The church knows at the deepest level that it is governed by King Jesus and not by culture or state.

Here kingdom-mission churches draw a deep line: they are not subservient to the state even if they are good citizens when they should be. Instead, they answer to King Jesus and follow his teachings and cruciform vision and that alone sets their agenda for how to live in this world. Kingdom-mission churches will at times need to challenge the empire.

The church challenges the “lordless lords” of our cultures and our countries.

Postmodernity’s greatest insight, or least one of its enduring legacies, is that it taught us all that each of us is complicit in the ways of the world and state and culture.
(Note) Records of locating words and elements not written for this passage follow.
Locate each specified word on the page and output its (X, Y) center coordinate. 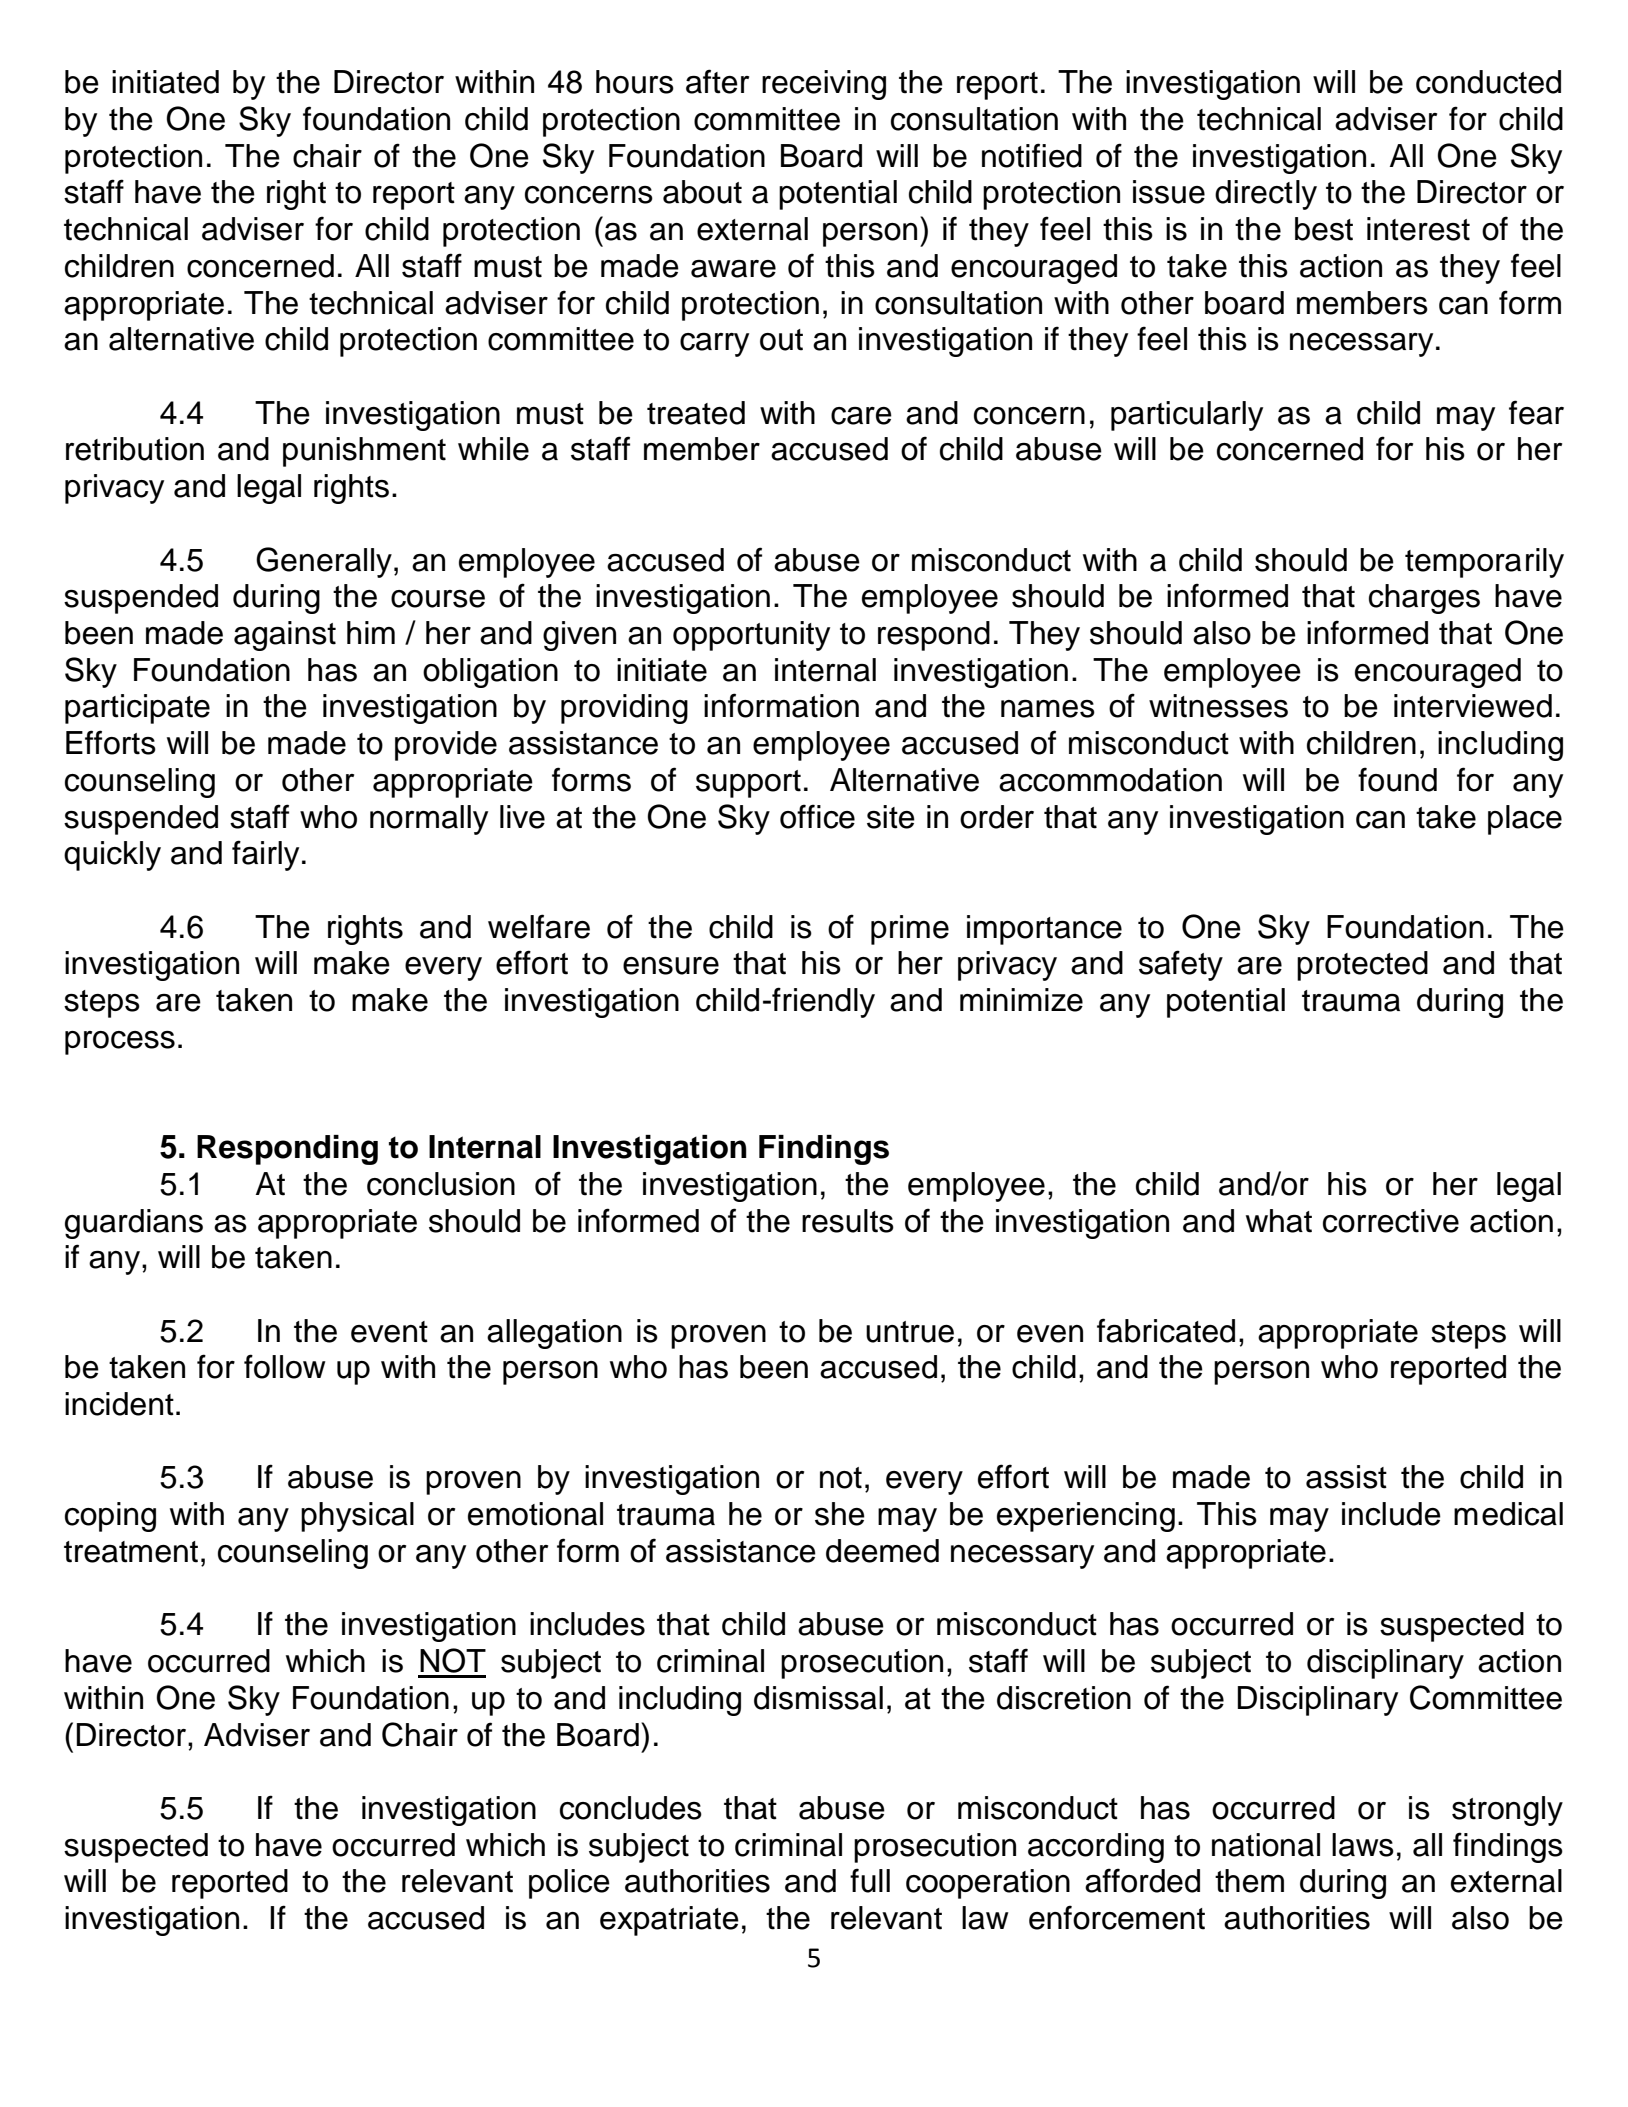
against (285, 636)
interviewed (1473, 706)
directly (1266, 195)
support (748, 784)
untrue (910, 1332)
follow (285, 1366)
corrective (1391, 1221)
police (569, 1884)
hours (635, 82)
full (870, 1880)
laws (1363, 1845)
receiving (824, 85)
But kingdom-mission churches develop a hermeneutic of discernment that detects the lordless lords that must be cast down so that King Jesus can rule. I think here of 2 Corinthians 10:4 and Colossians 2:6-7, but also the narrative overthrow of evil in Revelation 17—22.
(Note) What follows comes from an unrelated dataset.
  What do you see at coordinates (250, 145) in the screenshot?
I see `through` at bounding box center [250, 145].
The church embodies, or seeks to embody, the kingdom realities about which Jesus and the Bible speak.

Perhaps the most disappointing element of kingdom chatter today is the complicity of thinking kingdom is the same as the public realm. Since kingdom is a people, and since that people is Israel expanded into the redeemed church, kingdom teachings are to be embodied by kingdom people as a visible witness to the world of the ways of the kingdom.

The church is known above all for loving one another, for loving God, and for loving their neighbors well.

Both Jesus and the apostles made the charter of Christian living loving God and loving others, so kingdom-mission churches are known for being an ocean of love for God and for one another and for all their neighbors. Love, I contend, needs more careful definition than it often has in our culture: it is a rugged commitment of presence, advocacy and direction toward Christlikeness. God loves by making a rugged commitment (covenant) to with us, to be for us and to transform us, and so our love is to be God-like and Christ-like.

The church establishes justice, peace and reconciliation among its own people first and then that kind of justice, peace and reconciliation spill over naturally into the community.

Again, kingdom-mission churches aren’t just committed to justice in the public sector but seek to embody it especially among one another in the local church fellowship. What we learn there will spill over for the common good as the only way kingdom-mission people know how to live.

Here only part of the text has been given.